TORONTO – Swiss Chalet and St-Hubert – a typically Canadian story of two solitudes.
The two iconic brands of rotisserie chicken and special sauce have largely been operating in different parts of the country, with St-Hubert dominating the Quebec scene and Swiss Chalet operating mostly in English-speaking provinces.
That seems unlikely to change, even though Quebec-based Groupe St-Hubert Inc. is to be added to an extensive roster of restaurants owned by Cara Operations Ltd. (TSX:CAO) in a $537-million deal expected to close this summer.
In a conference call with analysts after the deal was announced Thursday, Cara chairman and CEO Bill Gregson stressed that he sees the St-Hubert management team as the experts both on the Quebec marketplace and in food manufacturing.
“They’ve been the pioneers in taking a restaurant brand and converting it to commercial use at grocery stores, by selling a product at grocery retail,” Gregson said.
“They have just done a phenomenal job at it and we have not, quite honestly.”

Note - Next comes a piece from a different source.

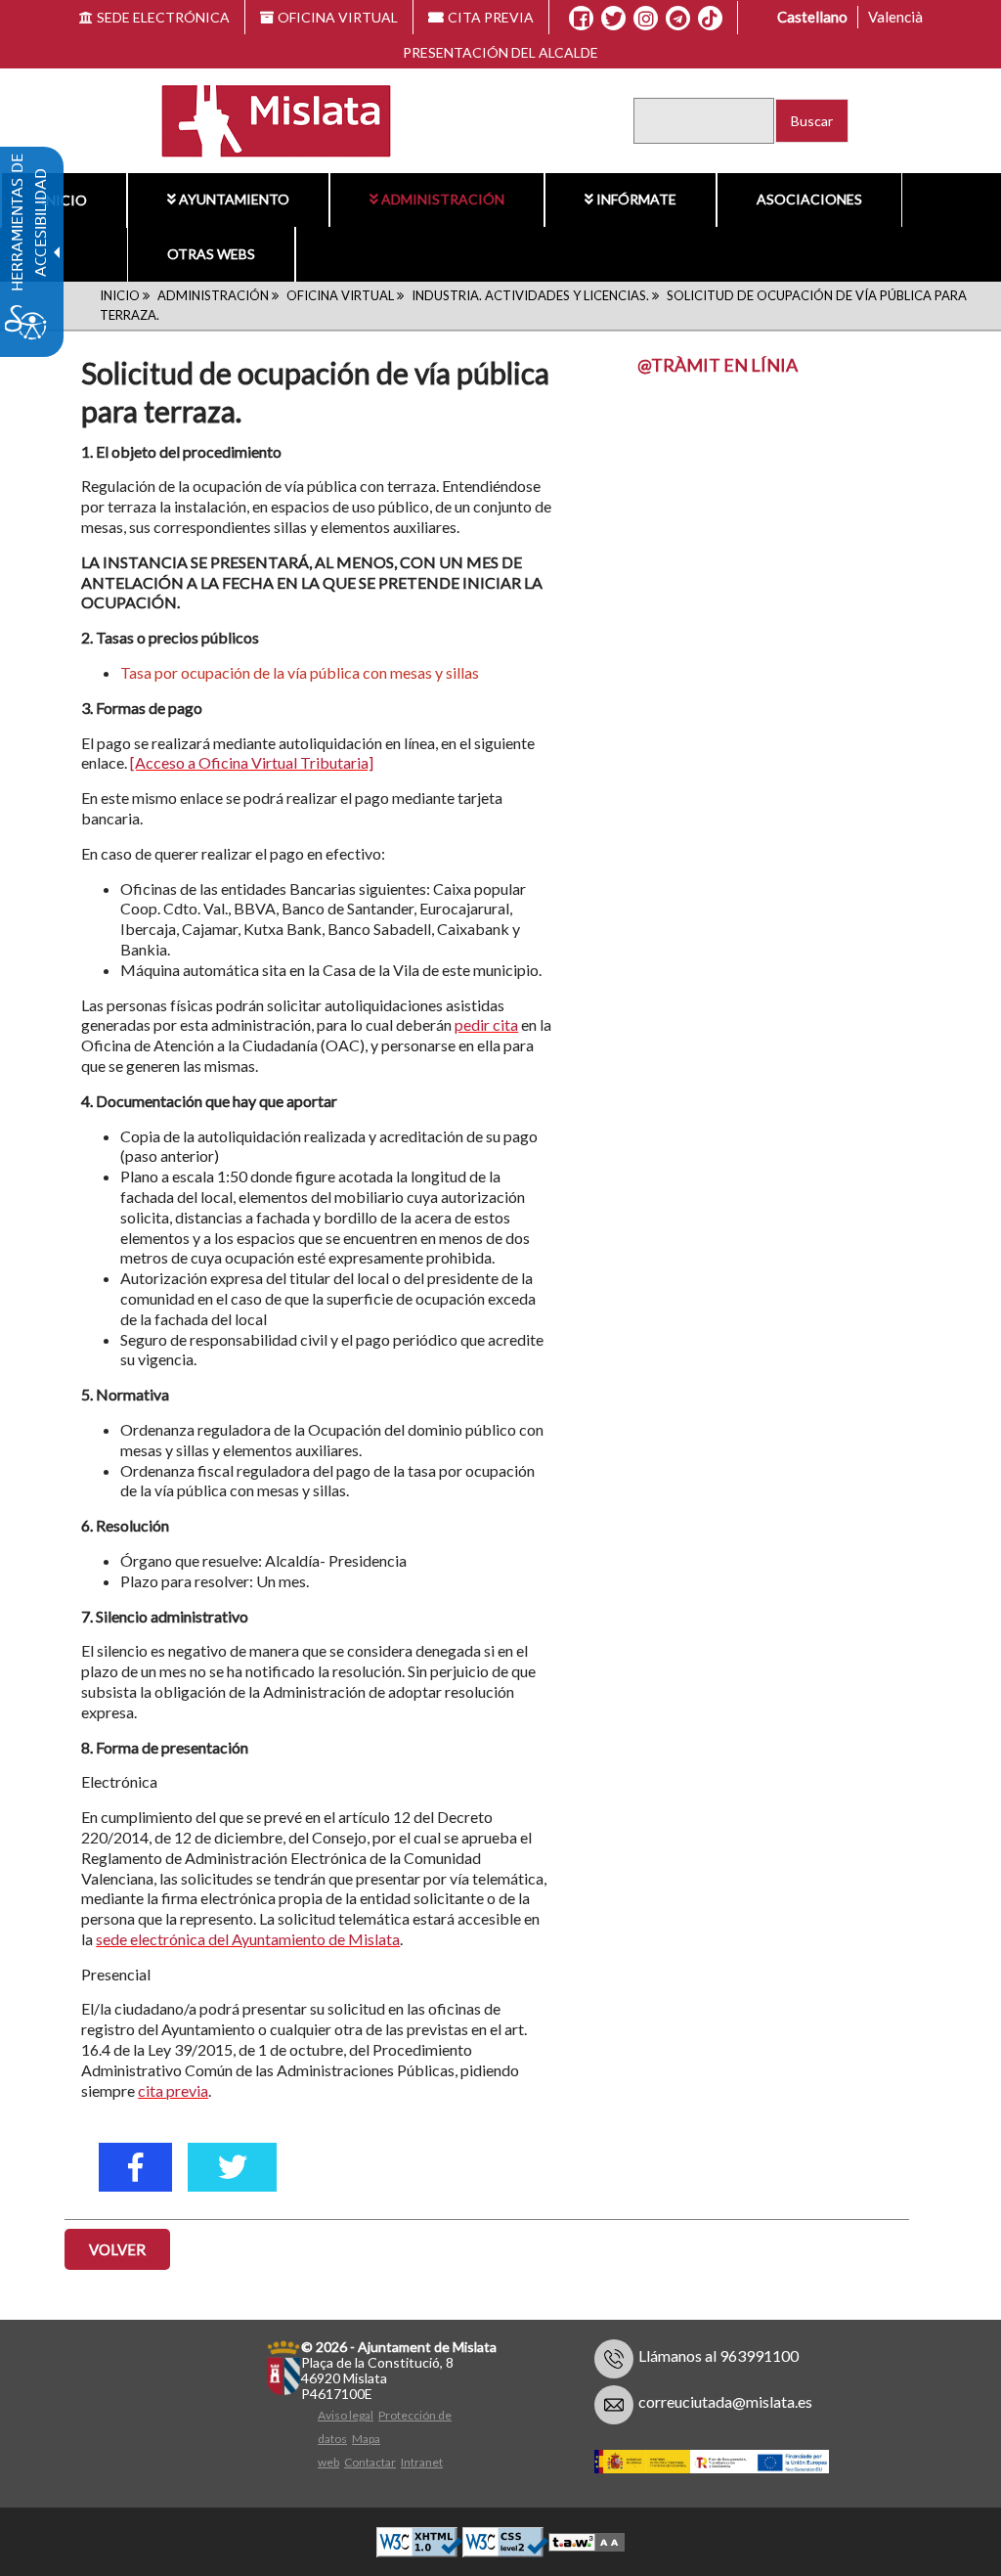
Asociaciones (809, 199)
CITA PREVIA (491, 17)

Gregson says the food manufacturing and distribution part of St-Hubert’s business has unused capacity that can be used nationally to spread Cara’s many restaurant brands, which include Milestones, Montana’s, Kelsey’s, East Side Mario’s, New York Fries and Bier Markt.
In Quebec, it will be the St-Hubert team that decides how to integrate Cara brands – possibly through combo-stores such as those that sell Harvey hamburgers and Swiss Chalet chicken in some markets.
As for spreading the St-Hubert restaurant banner outside its home province, Gregson was more cautious.
“St-Hubert has had some success, but also some tougher times outside of Quebec – specifically some places in Ontario.”
He said the focus for the St-Hubert team, for now, will be growing St-Hubert’s restaurant chain within Quebec and leading Cara’s push into that province, where it has a relatively small presence relative to the size of the population.
“The St-Hubert team is the expert on what works for their brand and their geographic coverage,” Gregson said.
“I’m sure that a lot the Cara team will learn from St-Hubert, and hopefully there’s a lot the St-Hubert team will learn from Cara as well.”
“There’s no prescribed formula. Every brand is always different based both on the brand and, in this case, based on the province.”
Cara – which Gregson says is Canada’s third-largest restaurant business after Restaurant Brands International (Tim Hortons and Burger King) and McDonald’s – has 1,010 franchised and corporate restaurants, including 37 located outside Canada.
Under the deal, it will add St-Hubert’s 117 locations, all but nine in Quebec, which operate in several formats including traditional full-service restaurants. The Toronto-area company, based in Vaughan, says it will use St-Hubert’s head office in Laval as its base in Quebec, where Cara has relatively little presence.
Cara also acquires St-Hubert’s food manufacturing business – including two manufacturing plants, one owned distribution centre and one leased distribution centre. That part of St-Huber makes two-thirds of its sales through corporate customers such as Sobeys, Loblaw, Costco and Metro, while the rest are to the mostly franchised St-Hubert restaurants.
Jean-Pierre Leger, St-Hubert’s chairman and CEO and a member of the company’s founding family, said in joint statement that the deal opens up future prospects for its employees.
“It also provides them with more career opportunities by creating jobs in Quebec, since it will enable us to carry out major expansions of our food manufacturing programs and sales throughout Canada,” he said.
Part of the price that Cara will pay is $50 million of its subordinate voting shares. The bulk of the transaction will be borrowed by Cara from Scotiabank and a syndicate of lenders. Cara said it also believes it will issue more stock, if market conditions are right.
Cara’s largest shareholder, Fairfax Financial Holdings Ltd. (TSX:FFH), has committed to spend about $200 million in purchasing any of the additional Cara stock that’s sold.